As negotiators for both sides look ahead, the Ninth Circuit Court of Appeals in San Francisco ruled last week that the area's three major chains violated anti-competition laws in 2003 by signing a mutual revenue-sharing agreement.
However, while the court ruled the agreement fell under the Sherman Act regulating interstate trade and commerce, it stopped short of ruling on whether the revenue-sharing arrangement was legal.
The president of one UFCW local told SN the union felt the appellate ruling was positive “because it said the employers must abide by the Sherman Antitrust Act and can be held responsible for antitrust violations.
“But proving harm would have been virtually impossible,” he added.
In a statement, Safeway said, “This is a victory for the grocers.
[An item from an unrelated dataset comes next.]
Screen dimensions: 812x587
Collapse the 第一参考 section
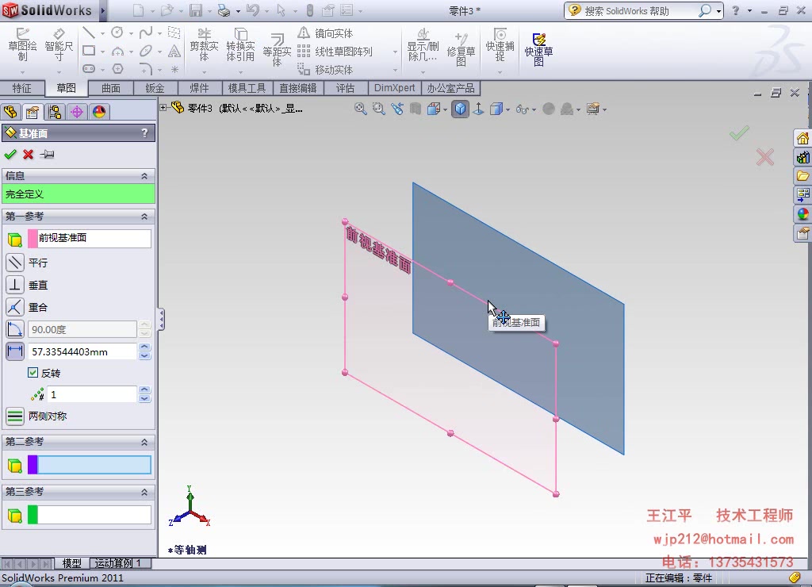coord(144,216)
The ruling confirms what we have said all along — that there was nothing illegal about this pain-sharing agreement.
“The court is saying this agreement can't be illegal unless there is proof of harm to consumers. There was no such proof. The state decided, after years of investigation, this could not be proven.”
The suit was filed by the state of California in 2004 against Kroger-owned Ralphs; Safeway-owned Vons; and Albertsons, which was independently owned at the time but is now part of Supervalu.
It charged that the agreement was anti-competitive and was not covered by a collective bargaining exemption to the law because Kroger-owned Food 4 Less was a party to the revenue-sharing agreement, although it was not involved in the labor dispute.
Under the agreement, the three companies said they would share revenues if any one of them was selected as the union's strike target, which they contended was permissible under the collective bargaining process.
The court said Tuesday the revenue-sharing agreement concerned the “business” or “product” market but not the labor market and therefore was not immune from antitrust provisions.
The agreement was made in 2003, shortly before the seven UFCW locals engaged in a 141-day strike against Vons — and a subsequent lockout by Ralphs and Albertsons — over the issue of health care benefits.